Under the Breach experts at the data leak monitoring service noticed that one of the most popular hacker forums on the Internet, OGUSERS (aka OGU), reported compromise for the second time in the last year.
“It seems that someone managed to hack the server through the shell in downloading avatars in the forum software and got access to our current database, dated April 2, 2020,” the OGUSERS administrator writes.
As a result, an unknown attacker stole the data of 200,000 users, according to the official user statistics indicated on the forum itself. OGUSERS is currently disabled and in maintenance mode.
Before the site was temporarily closed, administrators notified users that they were resetting passwords, and also urged everyone to enable two-factor authentication for their accounts so that the data stolen during the attack could not be used to crack accounts.
Let me remind you that the last OGUSERS hack occurred in May 2019. Then the attackers entered the server through a vulnerability in one of the custom plug-ins and gained access to the backup dated December 26, 2018.
Journalists Vice Motherboard, who studied a copy of the stolen database, confirmed that it is genuine. The leak was also investigated by well-known IS journalist Brian Krebs, who also confirmed the authenticity of the data and noted that the dump contained information about 113,000 OGU users. The database stolen from OGU was then distributed in other hacker forums.
OGUSERS began its work as a site selling stolen accounts on a wide variety of platforms and services. But if it all started with “interesting” social media accounts (Twitter, Instagram) with unique or short usernames, then it later developed into a full-fledged resource for the sale of any accounts, including user accounts of PlayStation Network, Steam, Domino's Pizza, and so on.
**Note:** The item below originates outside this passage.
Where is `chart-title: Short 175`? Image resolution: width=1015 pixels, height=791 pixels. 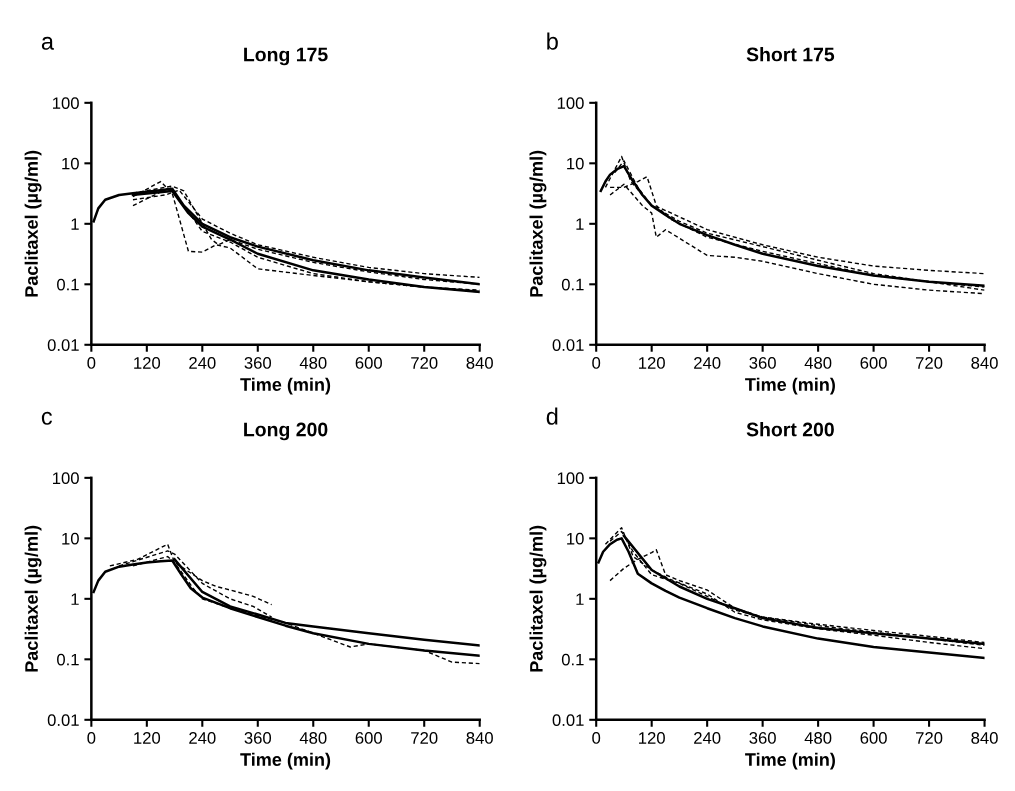 chart-title: Short 175 is located at coordinates (790, 54).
Further.
In addition, Motherboard reporters drew their attention to OGUSERS back in 2018, when they were preparing a series of articles on the frequent cases of fraud with SIM cards. Such attacks with the capture of other people's phone numbers are used to steal accounts on social networks, theft of large amounts in cryptocurrency and so on. OGUSERS is one of the largest trading platforms where accounts stolen under such circumstances were sold.